Urethral strictures are a health concern that many people who use catheters are aware and afraid of. Given the complications and health issues that go along with having strictures, it’s an especially important topic for people who use intermittent catheters.
Many people who use intermittent catheters every day don’t realize they may be developing a urethral stricture. Unfortunately, catheter users often don’t know either the signs or symptoms that indicate they may have a urethral stricture.
Cure Medical advocate Rick Hayden is the president of United Spinal’s Southern California chapter and a T-8 paraplegic. On a daily basis, Rick helps people who are new to SCI in adjusting to life on wheels.
In the video below, Rick shares his experience with having surgery for urethral strictures, and why he Chooses a Cure!
VIDEO: Dealing with Strictures – Rick Hayden Chooses a Cure Catheter
Rick says, “I’ve had two stricture surgeries. I realized I was getting a stricture when it became more difficult to get the catheter all the way into my bladder.”
“I recently made the change to the Cure brand of catheters,” Rick continues. “The Cure brand has smooth, polished eyelets and there’s no scraping going in.”
Feel the difference for yourself! Request a free sample of Cure catheters here.
Educational Information about Urethral Strictures
The Urology department at UCLA Hospital website shares the following educational information about urethral strictures.
What is a Urethral Stricture?

# # #

## Requirement A
Reproduce the portion of the passage on urethral strictures from "Cure Medical advocate" up to and including "Chooses a Cure!", word for word.
## Requirement B
According to the passage on urethral strictures, how many stricture surgeries has Rick Hayden had?
The items that come after the passage on urethral strictures are drawn from a separate source.

[Excerpts from a dataset]
# # #

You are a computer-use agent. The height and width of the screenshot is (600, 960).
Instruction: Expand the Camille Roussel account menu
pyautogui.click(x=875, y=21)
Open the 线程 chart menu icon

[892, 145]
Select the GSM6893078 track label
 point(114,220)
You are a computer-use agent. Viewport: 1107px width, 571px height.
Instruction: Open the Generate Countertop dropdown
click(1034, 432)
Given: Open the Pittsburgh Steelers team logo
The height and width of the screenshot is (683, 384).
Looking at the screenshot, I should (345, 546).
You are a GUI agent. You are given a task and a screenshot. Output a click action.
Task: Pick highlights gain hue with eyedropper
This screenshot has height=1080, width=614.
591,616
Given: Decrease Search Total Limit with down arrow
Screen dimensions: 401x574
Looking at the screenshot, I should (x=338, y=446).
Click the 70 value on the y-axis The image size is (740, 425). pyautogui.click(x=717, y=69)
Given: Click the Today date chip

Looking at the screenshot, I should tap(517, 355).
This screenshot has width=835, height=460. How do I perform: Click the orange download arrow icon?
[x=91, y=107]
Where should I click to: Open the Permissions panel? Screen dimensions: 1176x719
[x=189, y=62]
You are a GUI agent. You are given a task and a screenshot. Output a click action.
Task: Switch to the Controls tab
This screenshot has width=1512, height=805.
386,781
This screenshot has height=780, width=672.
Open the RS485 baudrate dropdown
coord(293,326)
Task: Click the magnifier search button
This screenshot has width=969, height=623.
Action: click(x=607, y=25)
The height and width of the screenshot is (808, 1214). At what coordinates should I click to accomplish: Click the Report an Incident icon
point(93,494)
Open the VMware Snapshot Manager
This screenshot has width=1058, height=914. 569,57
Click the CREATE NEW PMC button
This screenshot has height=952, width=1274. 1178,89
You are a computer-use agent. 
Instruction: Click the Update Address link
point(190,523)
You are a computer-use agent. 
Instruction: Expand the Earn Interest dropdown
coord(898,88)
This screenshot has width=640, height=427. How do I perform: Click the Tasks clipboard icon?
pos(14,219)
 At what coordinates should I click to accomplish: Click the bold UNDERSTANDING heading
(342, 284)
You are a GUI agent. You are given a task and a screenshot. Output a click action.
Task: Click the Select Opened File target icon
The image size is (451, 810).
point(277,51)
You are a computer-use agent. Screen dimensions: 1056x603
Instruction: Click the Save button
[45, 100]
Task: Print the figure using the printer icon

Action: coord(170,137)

# # #

## Problem solution A
Cure Medical advocate Rick Hayden is the president of United Spinal’s Southern California chapter and a T-8 paraplegic. On a daily basis, Rick helps people who are new to SCI in adjusting to life on wheels.
In the video below, Rick shares his experience with having surgery for urethral strictures, and why he Chooses a Cure!

## Problem solution B
Two.